Six to nine months ago, when it was really only the US going down the can, there were two elements keeping investors interested. One was the supposedly resilient, “de-coupled” emerging markets and the other was those US companies with a high proportion of exports to the rest of the world, emerging markets in particular. Fuelling the latter was the falling US dollar, which had tumbled as the Fed slashed the cash rate.

Those investors refusing to believe that the “subprime crisis” might have sinister global reverberations took advantage of not only the ubiquitous yen carry trade but also of the fresh US dollar carry trade. The US cash rate hit 2% while cash rates in commodity countries such as Australia were over 7%. Money flowed out of the US – leveraged – and into all parts of the world that provided a solid investment alternative, and into the commodities that emerging markets were so voraciously consuming.

Fast forward to September and the world fell apart. The global banking crisis became just that – global – and suddenly any talk of “de-coupling” or US isolation flew out the window. The US stock market has been hit by wave after wave of margin calls and redemption selling in October, driven by a frozen credit market. A frozen credit market pointed to a posible deep recession. A global frozen credit market pointed to a possible global recession.

What we now have is a very real fear that the BRICs and co are not going to save the world. The response has been to sell down commodities aggressively and that includes redemptions from commodity funds. But the fall in the commodity prices has only been a precursor to a loss of faith in emerging markets. And so now the leveraged money is rapidly flowing back home to the US.

The irony thus is that the world’s largest economy is built on debt. As the US government spends trillions bailing out the banking system it is doing so by printing more US dollars. All things being equal, the US dollar should be down the toilet. But last night the greenback hit a new two-year high aginst the euro. Offshore investments are being shut down and money is being returned to the safety of US short-term government securities, even though those securtities are paying a negative real rate at present.

As the US dollar goes through the roof, it exacerbates the fall in commodity prices. When commodity prices fall, the stock market runs in panic. When commodities traders see the stock market fall, they panic and sell more commodities.
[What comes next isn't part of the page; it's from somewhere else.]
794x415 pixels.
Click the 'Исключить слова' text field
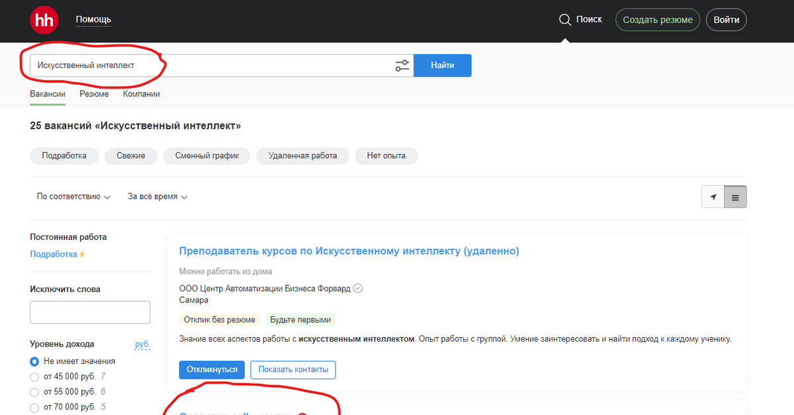tap(90, 313)
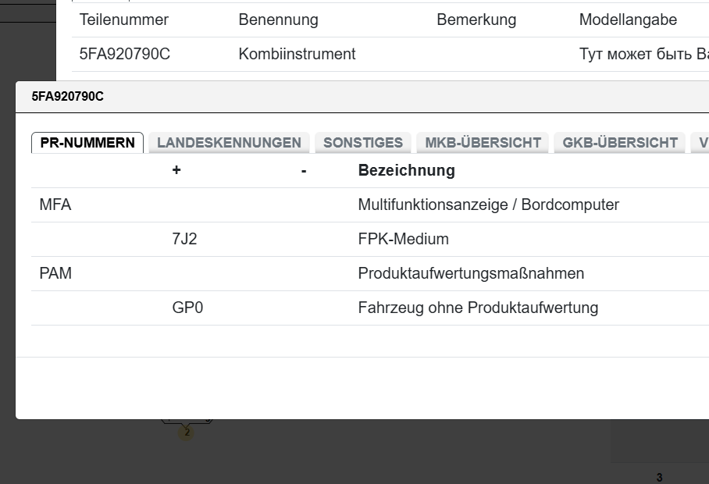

As the US dollar surges, that previous safe haven of US exporters is a safe haven no more, and those stocks get sold down. This is no more apparent than in the tech-laden Nasdaq.

And as commodity prices fall, and the world fears a global recession in which no country is spared, the commodity countries are also victims – Canada, Brazil, Argentina, South Africa and, yes, Australia and New Zealand.

This is yet another snowball in the snowball, and another indication that leverage has to be worked out of the system before markets can stabilise. It is also an indication that everything will move into oversold conditions. But just how far the extent of oversold can reach is what no one can honestly estimate. There is long term value in this market. Short term, the jury is still out.

The above preamble will thus explain: last night oil fell US$5.43 to US$66.75 (with a rollover into December delivery), gold fell US$39.10 to a new post-high low of US$730.50/oz. Copper fell close to 10%. All other base metals fell 4-9%.

The Aussie dollar was strangely stable on a 24-hour snapshot at US$0.6740, but every 24 hours is a wild ride.

The SPI Overnight fell 191 points, or 4.6%. If that is accurate the ASX 200 will hit a new low today at 3929. The previous closing low was 3960, as was the intraday low.